Duchenne muscular dystrophy is a devastating muscle wasting disease caused by a mistake in genetic coding. The body is unable to produce dystrophin, a vital protein in muscle health and repair.
Without dystrophin, over time, the muscles degenerate leaving patients in a wheelchair, usually between 8-12 years of age and reducing their life expectancies significantly.
I will never forget the utter blackness and grief we felt. Our beautiful little boy had just had his future stolen from him by some cruel twist of genetics. Everything you hope and dream for your child, your family just ripped from you.
In the dark days and weeks that followed, we would read what we could in our stronger moments and Duchenne UK began to offer a shard of light. A factual, pragmatic, streamlined and hugely pro-active charity with one clear aim to end Duchenne. We drew strength from reading about all that has been achieved since two hugely inspiring mothers of Duchenne boys set it up ten years ago and all they aim to achieve.
Duchenne UK has given us light in our darkest hours and real hope that the dawn will soon break on more effective treatment for all those affected by Duchenne.

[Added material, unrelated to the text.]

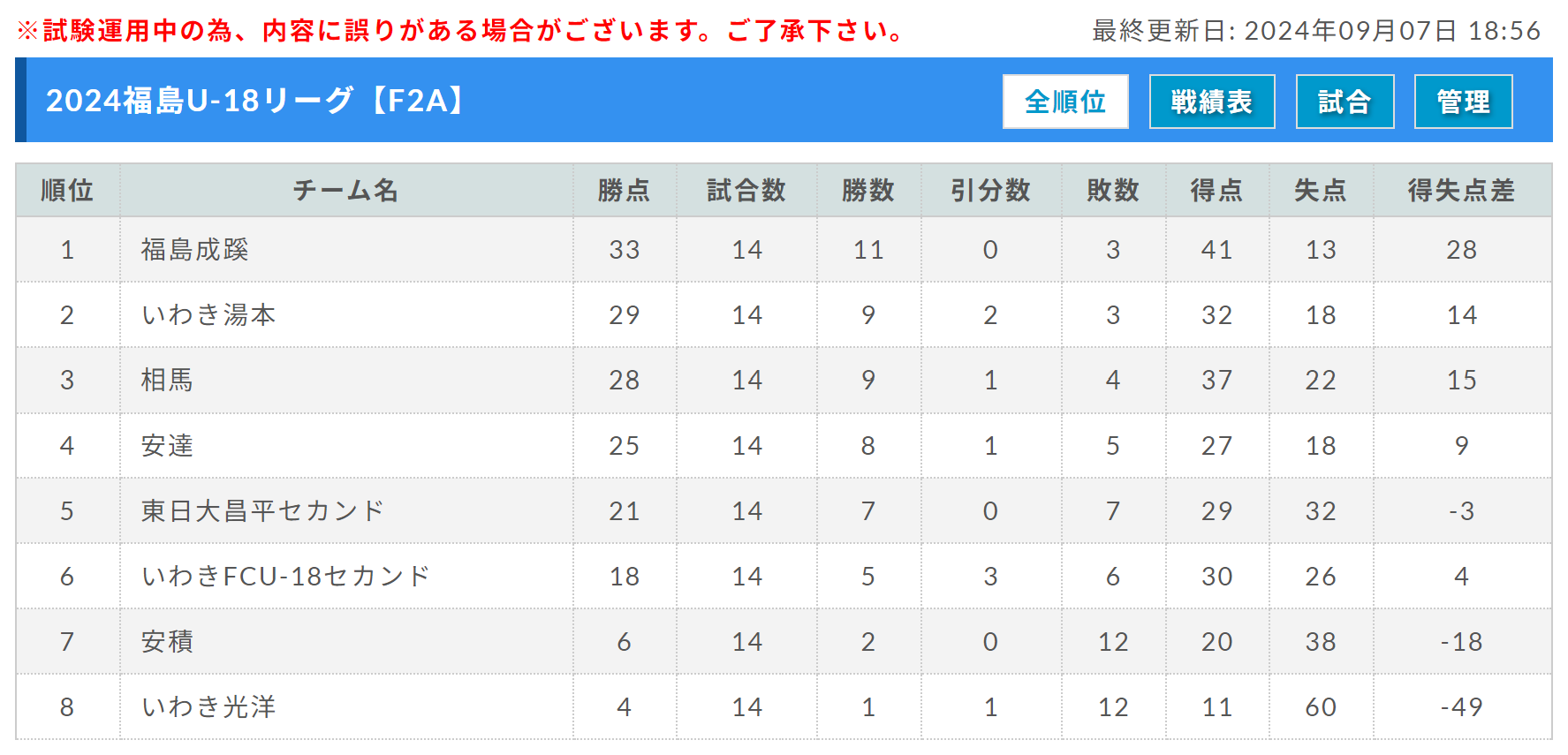
Task: Click the 2024福島U-18リーグ【F2A】 title
Action: [x=257, y=101]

June 2021 will mark 6 months since we received Charlie's diagnosis and as we come to terms with his condition, sitting and waiting while his muscles deteriorate is not an option. Like so many of the other families we have read about, we want to join the fight to end Duchenne and so our Friends and Family Fund, Changing Charlies Future was born.
In June 2021, I joined the Duchenne Dash AT HOME, pledging to cover 200Km over 6 weeks. Having not ridden a bike in at least 10 years, I wasn't sure how I'd get on, but I have been amazed on so many levels!

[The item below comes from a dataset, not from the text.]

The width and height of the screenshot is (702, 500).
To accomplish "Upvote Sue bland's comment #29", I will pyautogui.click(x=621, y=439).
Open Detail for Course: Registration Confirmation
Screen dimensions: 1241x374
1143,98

Primarily, the kindness, generosity and support of people has been tremendous and of huge comfort to us. I am not one to shy away from a challenge and actively doing something that will be of benefit to Charlie and all Duchenne boys has made it very enjoyable.
Its also been a form of therapy for me and given me a bit of space, time to think, time to grieve for the life our family won't now have but also time to be thankful for all that has already been achieved for Duchenne boys and what the future might bring.
Charlie is such an energetic little boy, and it fills me with utter joy when I look at him and his sisters just loving life, but it also breaks my heart in knowing what the road ahead looks like if more effective treatments are not discovered and developed.
Nothing will change this devastating diagnosis for our son or any of the other boys, men and rare girls affected by Duchenne but the outstanding work and research that Duchenne UK is funding might change their futures.